• **Given records**

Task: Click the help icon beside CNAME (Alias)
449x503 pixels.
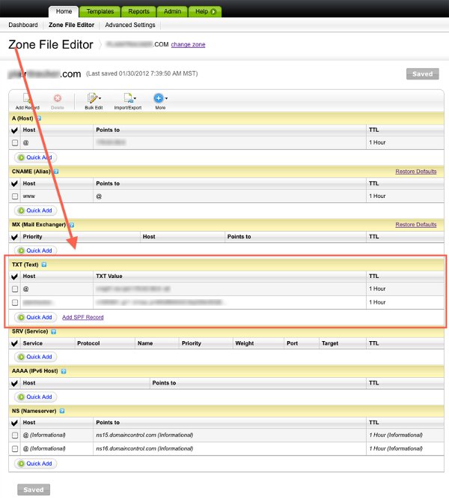Action: [56, 171]
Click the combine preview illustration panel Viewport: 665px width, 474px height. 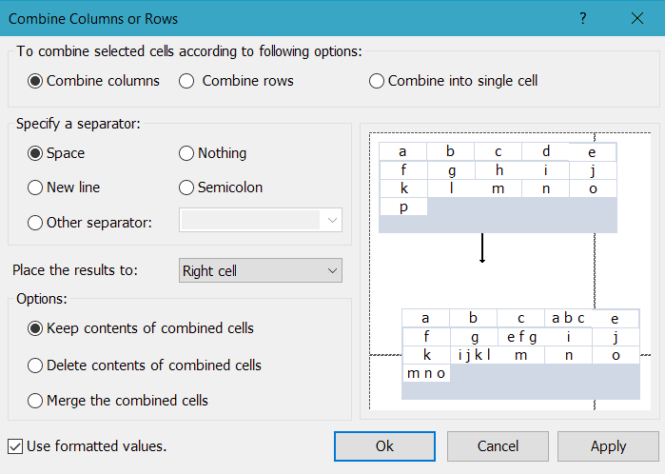pyautogui.click(x=509, y=270)
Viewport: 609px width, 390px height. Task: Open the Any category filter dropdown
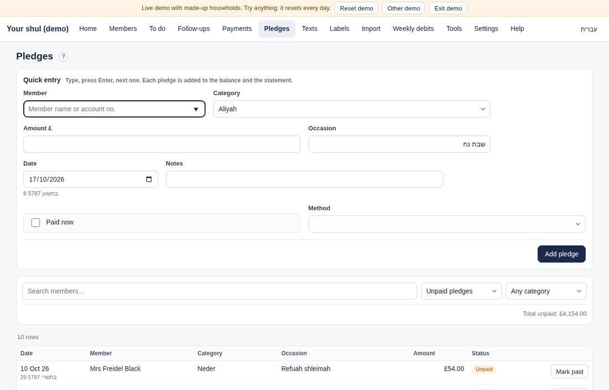click(x=546, y=291)
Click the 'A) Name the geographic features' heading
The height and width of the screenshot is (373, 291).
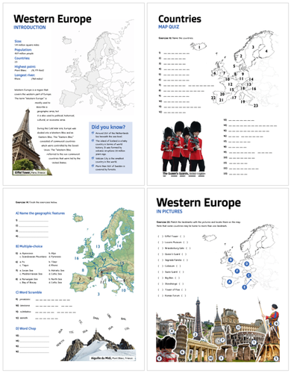(40, 213)
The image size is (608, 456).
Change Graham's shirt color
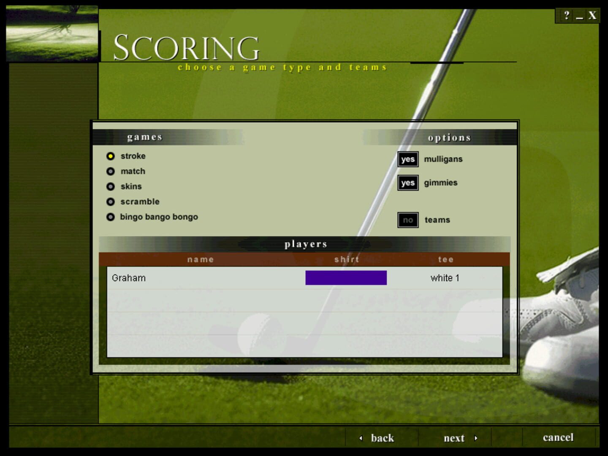(x=346, y=277)
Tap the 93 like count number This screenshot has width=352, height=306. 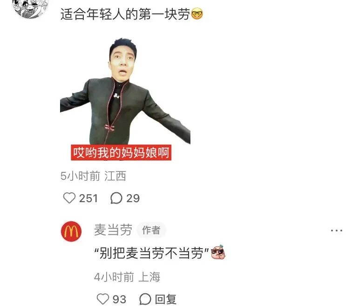point(119,299)
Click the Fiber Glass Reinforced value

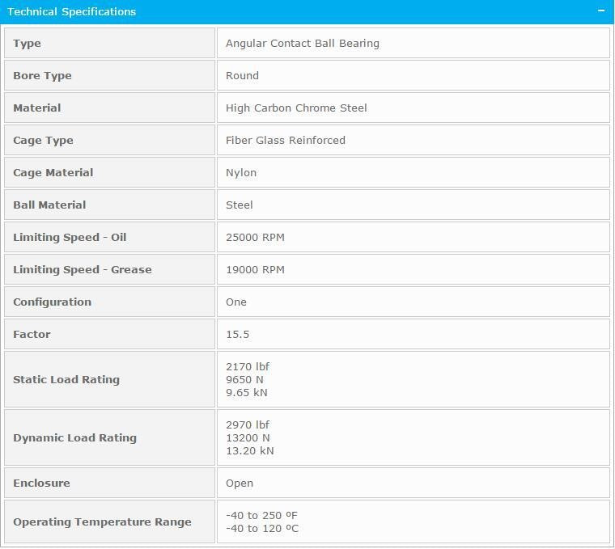tap(286, 141)
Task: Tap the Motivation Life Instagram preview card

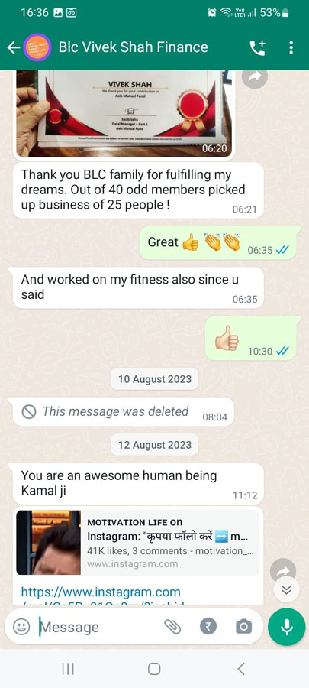Action: [x=138, y=542]
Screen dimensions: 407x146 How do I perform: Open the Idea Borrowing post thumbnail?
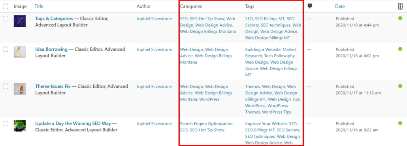click(x=20, y=52)
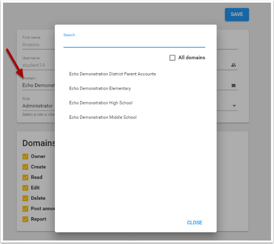Screen dimensions: 274x244
Task: Click the First name field
Action: click(x=38, y=44)
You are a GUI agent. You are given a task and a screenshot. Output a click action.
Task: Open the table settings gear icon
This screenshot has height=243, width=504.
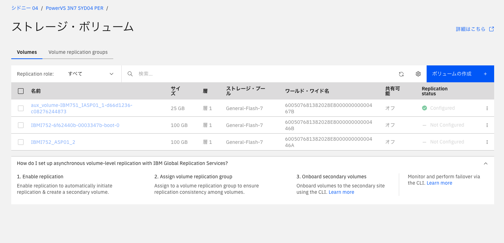tap(418, 74)
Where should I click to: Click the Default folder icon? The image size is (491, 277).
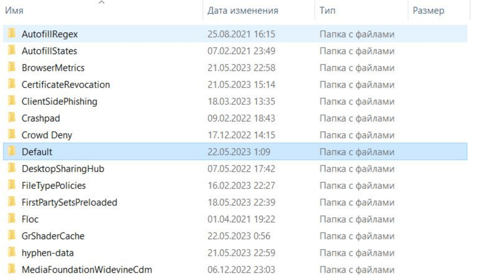(11, 152)
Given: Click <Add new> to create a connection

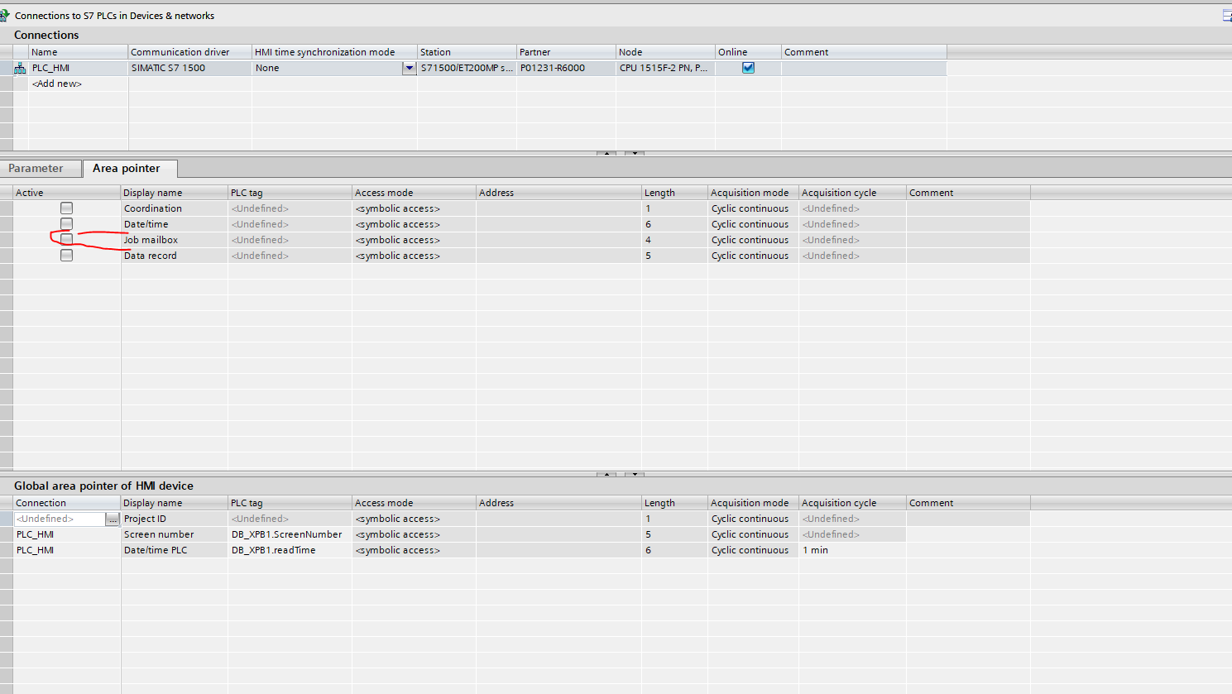Looking at the screenshot, I should coord(57,84).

• **Required action**
Copy, exactly and exclusively, the lines beginning with the one that contains "This screenshot has height=243, width=504." and ending with the last line of the listing; pictures are to be omitted.

• **Answer space**
This screenshot has height=243, width=504.
tap(418, 74)
Where should I click to: Click the Default folder icon? The image size is (491, 277).
(11, 152)
Given: Click <Add new> to create a connection

Looking at the screenshot, I should coord(57,84).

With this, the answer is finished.